# WHAT NEEDS TO BE DONE:
Could you transcribe exactly the lines below, from the line with "Task: Expand the クロップ (Crop) panel" through the line with "Task: Open the Location dropdown", and nothing else, leaving out the pictures?

* * * * * * *

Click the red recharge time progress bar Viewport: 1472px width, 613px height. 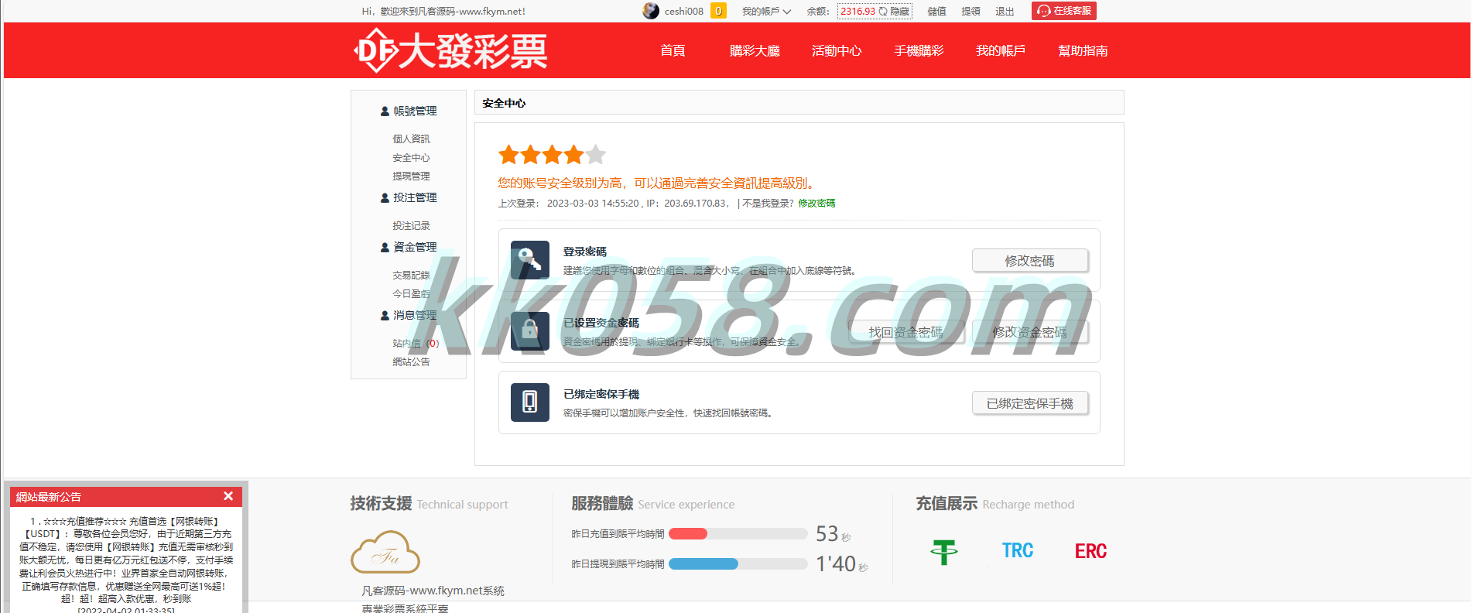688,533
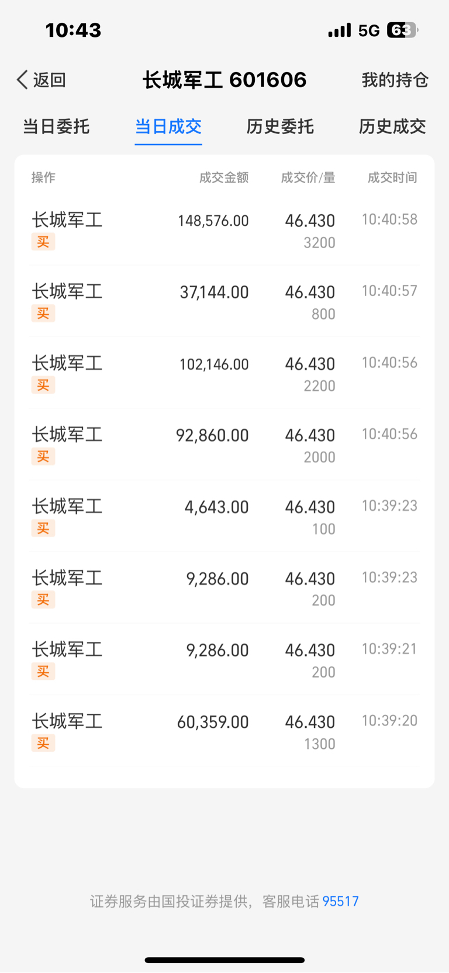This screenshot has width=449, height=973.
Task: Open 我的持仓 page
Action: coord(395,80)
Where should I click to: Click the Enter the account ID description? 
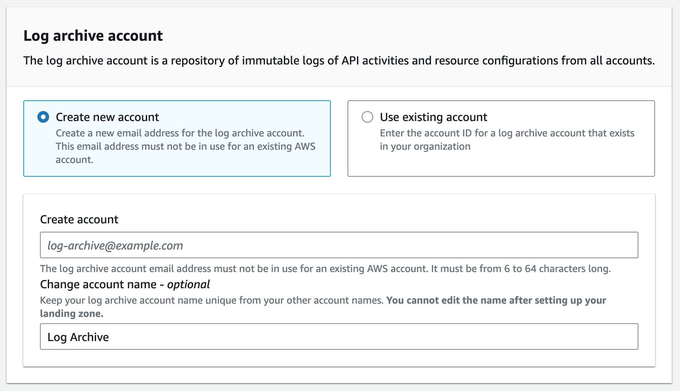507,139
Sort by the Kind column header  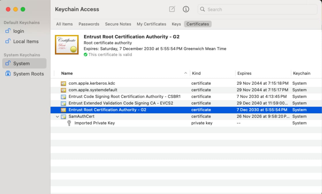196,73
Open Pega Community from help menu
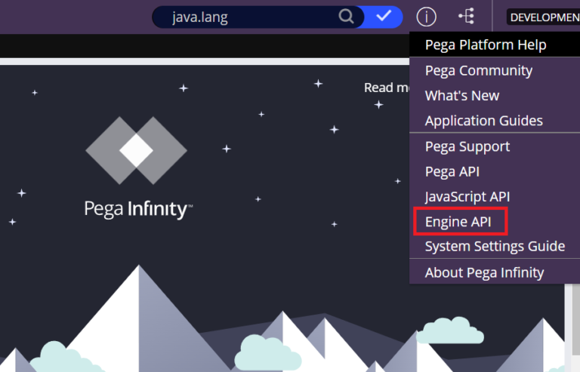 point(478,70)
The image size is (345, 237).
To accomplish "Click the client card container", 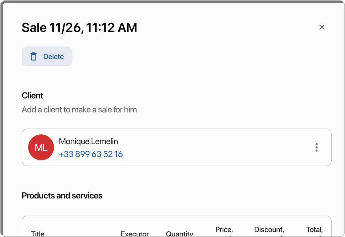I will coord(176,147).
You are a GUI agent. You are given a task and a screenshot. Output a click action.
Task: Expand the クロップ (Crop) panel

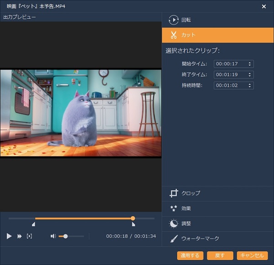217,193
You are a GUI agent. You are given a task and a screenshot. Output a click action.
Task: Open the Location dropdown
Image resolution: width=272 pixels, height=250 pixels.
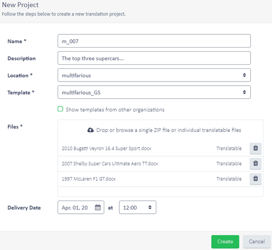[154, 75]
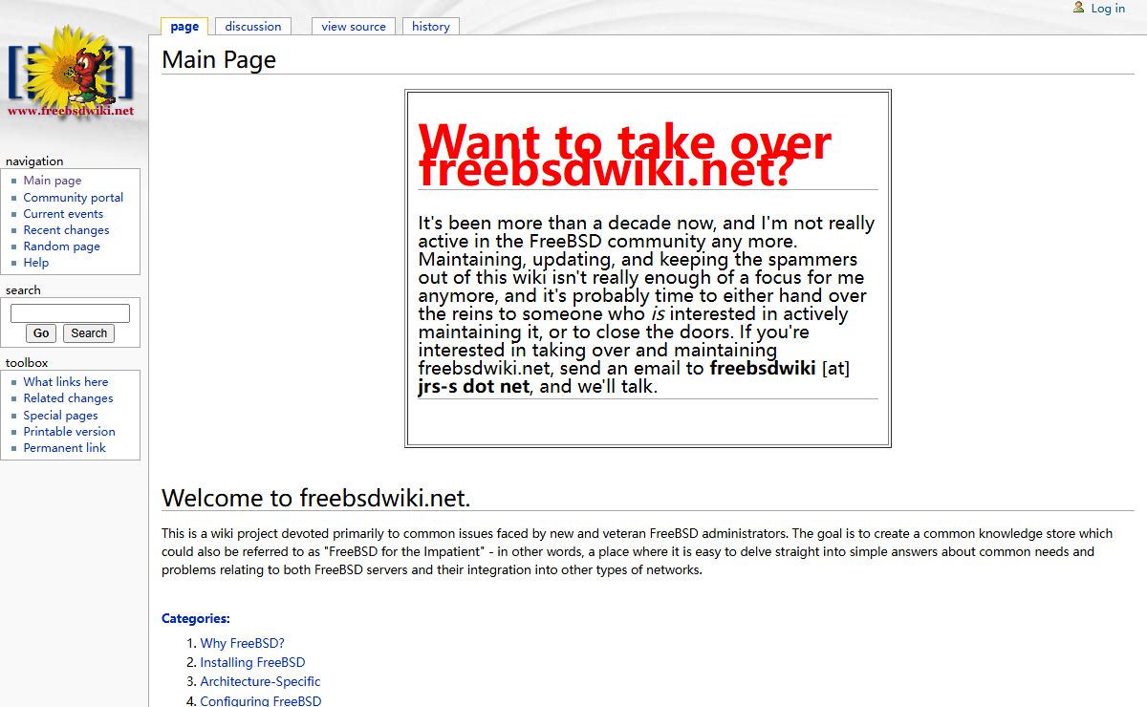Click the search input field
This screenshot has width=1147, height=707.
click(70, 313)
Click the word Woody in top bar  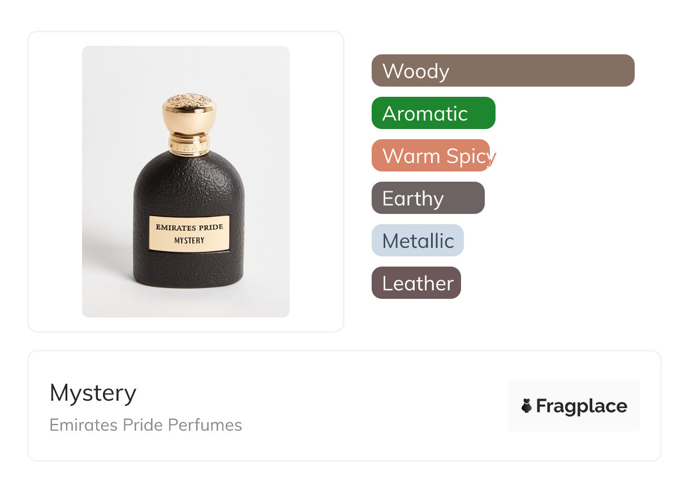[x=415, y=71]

* * * * * * *

# TASK ANSWER:
Task: Expand the クロップ (Crop) panel

217,193
You are a GUI agent. You are given a task and a screenshot. Output a click action.
Task: Open the Location dropdown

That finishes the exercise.